Hacker News new | ask | show | jobs
by barrkel 5108 days ago
Almost nothing, except in-memory processing, requires 64-bit for dealing with files over 2GB. Piping with utilities is the Unix way, and it works well with files of any size in Cygwin.

Cygwin commands that run slower than Windows counterparts are typically those that are syscall heavy, where those syscalls are significantly different on Windows and need lots of work for emulation. The biggie is fork(); it's better by far to write scripts etc. in such a way that they stream results rather than iterate and create new processes.

So, for example, rather than write a script that converts Unix paths to Windows paths with iterated calls to cygpath -w, instead pipe the paths to cygpath -w -f -. Rather than use pipe-to-sed (like "$(echo $foo | sed 's|bar|baz|')") for ad-hoc edits, try to use shell substitutions instead (like "${foo/bar/baz}").

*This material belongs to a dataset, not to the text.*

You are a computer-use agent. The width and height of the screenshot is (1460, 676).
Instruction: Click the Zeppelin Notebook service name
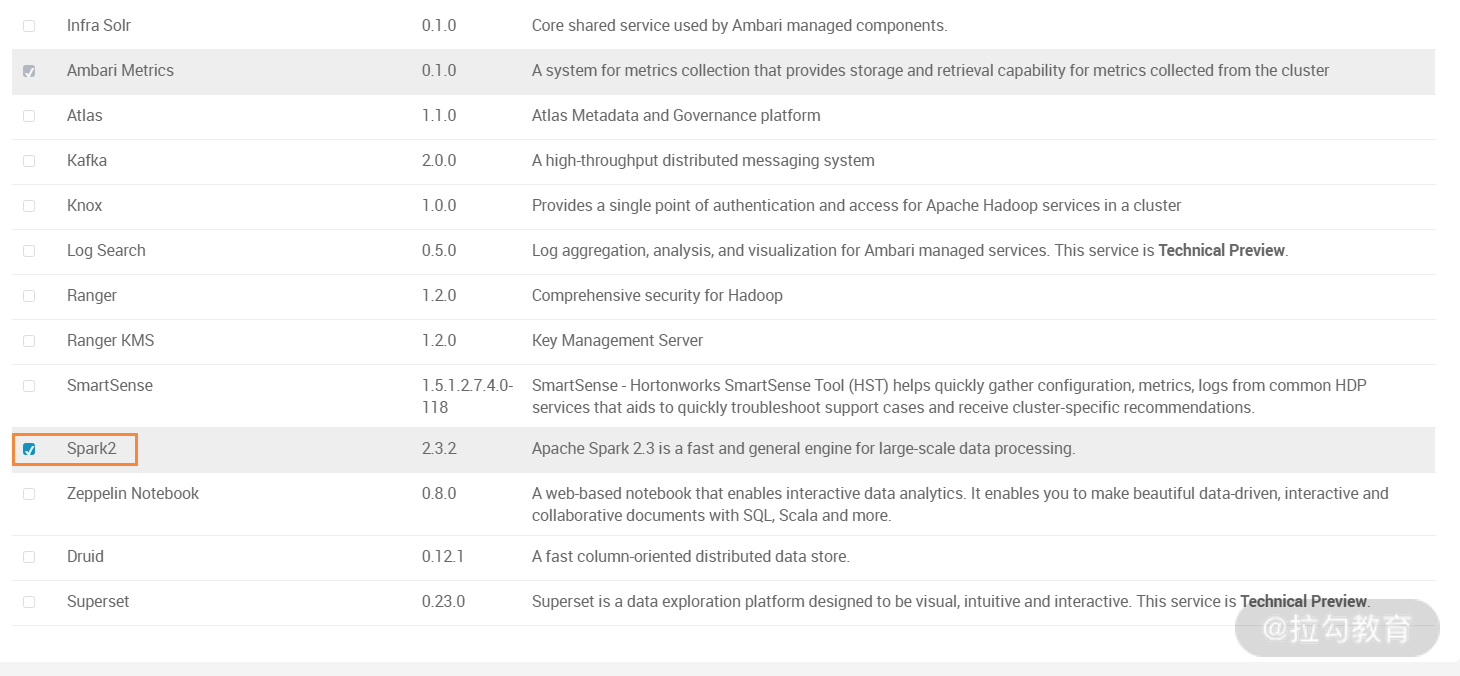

Another thing that can be slower in Cygwin is find, when run over very large directory trees. I wrote a wrapper script (I call it rdir) that runs "cmd.exe /c dir /b" and massages the output into a Cygwin-style format. I also have the same script written in terms of find, so that my scripts that use it work on Windows, Solaris, Linux and OS X.

But I have to say, the biggest limiting factor in me solving ad-hoc problems is composing the tools available, rather than the actual runtime speed of the tools themselves. Having all the Unix tools available makes my life far easier in this respect. They could be even slower, and I wouldn't mind, because I would still be saving lots of time compared to what Windows provides; and my scripts usually also work on all my other systems running different OSes.

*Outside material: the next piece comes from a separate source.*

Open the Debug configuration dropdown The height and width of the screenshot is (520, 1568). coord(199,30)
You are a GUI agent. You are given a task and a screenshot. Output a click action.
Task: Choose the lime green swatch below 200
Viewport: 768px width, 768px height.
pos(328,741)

PowerShell doesn't even support simple fork-join like bash does trivially:

    for x in {1..10}; do (sleep $x; echo $x) & done; wait
I use this idiom a lot when dealing with lots of multi-gigabyte files. PowerShell is mostly useful to me when I need to access Windows-specific stuff that Cygwin doesn't do well, like WMI.
1 comments

> Almost nothing, except in-memory processing, requires 64-bit for dealing with files over 2GB. Piping with utilities is the Unix way, and it works well with files of any size in Cygwin.

Even ls, or wc -c report bogus results with >2GB files. less does not work even if I want to look at just the first few hundreds of lines (and "head -n 1000 | less" is a horrible workaround).

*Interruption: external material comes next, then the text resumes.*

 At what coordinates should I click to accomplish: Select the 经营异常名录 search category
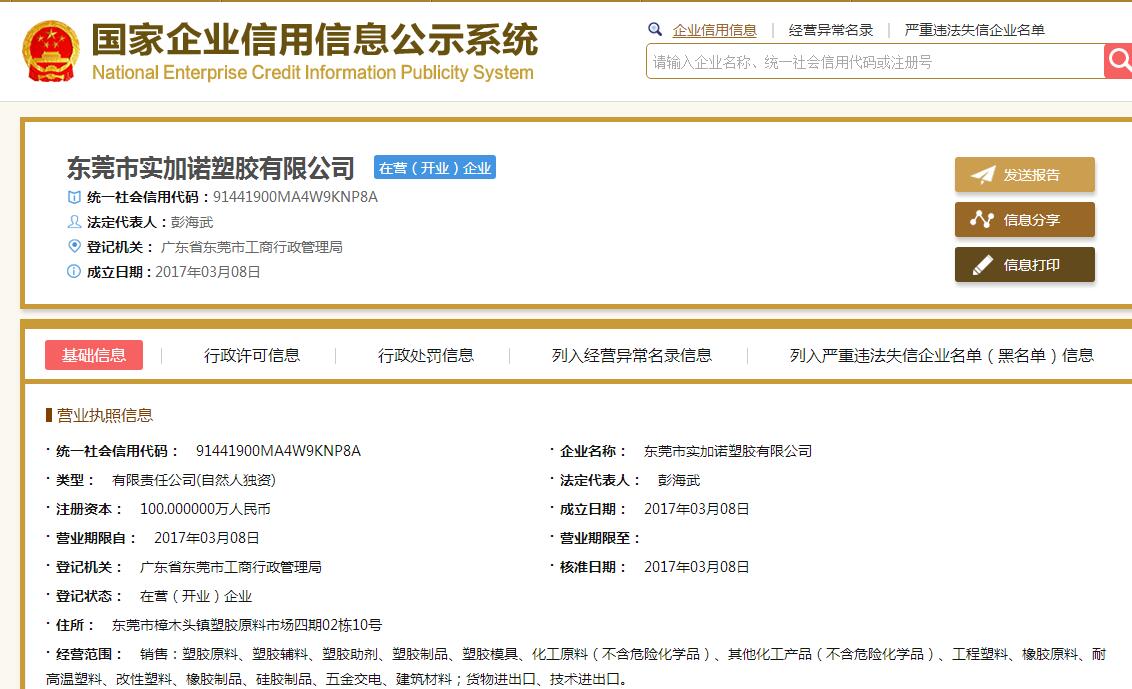pyautogui.click(x=831, y=30)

> Cygwin commands that run slower than Windows counterparts are typically those that are syscall heavy

Most unix commands are syscall/filesystem/IO heavy, after all they are file utilities. What you say with find is exactly what I'm talking about. I find that the unix tools ported to Win32 and compiled with mingw are significantly faster.

Eh? What you state about ls, wc and less is directly contrary to my experience. I'm so astonished I created a 30GB test file and tested it:

     $ cmd /c dir k.txt
     Volume in drive C is CobraRoot
     Volume Serial Number is 02D8-502C
    
     Directory of C:\Users\barrkel\AppData\Local\Temp
    
    2012-07-01  15:24    31,292,160,000 k.txt
                   1 File(s) 31,292,160,000 bytes
                   0 Dir(s)  142,087,471,104 bytes free
    
    $ du -h k.txt
    30G     k.txt
    $ ls -l k.txt
    -rw-r--r--+ 1 barrkel None 31292160000 Jul  1 15:24 k.txt
    $ wc -c k.txt
    31292160000 k.txt
    $ time wc -l k.txt
    6400000000 k.txt
    
    real    1m5.651s
    user    0m46.207s
    sys     0m8.642s
66 seconds to read 30GB isn't too bad, that's over 400MB/sec. (It's an SSD.) When I said directory listings could be slow, I meant directory listings, not general I/O; simple read() and write() do not need translation (provided you aren't using Cygwin text-mode mount options, which are not recommended).

    $ less k.txt
this works just fine; when I do > to go to the end of the file, it goes there immediately, but stays busy calculating line numbers (it's scanning the whole file); if I cancel with Ctrl+C, it stops, just like it does on other Unix OSes.

PS: It's the mingw tools that don't work properly! I tried it a couple of times, but all the incompatibilities made me give up pretty quickly.

Thanks, that's very interesting, maybe I should give cygwin another try. Last time it was a couple of years ago and I had all the mentioned problems, then I decided to wait until a 64bit version before trying it again...
If I had to guess, I'd say somehow you ended up with text-mode mounts in your previous experience. The default, and recommended, is binary mode, but you're given a choice on install. It affects C programs that specify "t" to fopen() and friends, and causes Cygwin to convert line endings to and from DOS. But it's more trouble than it's worth.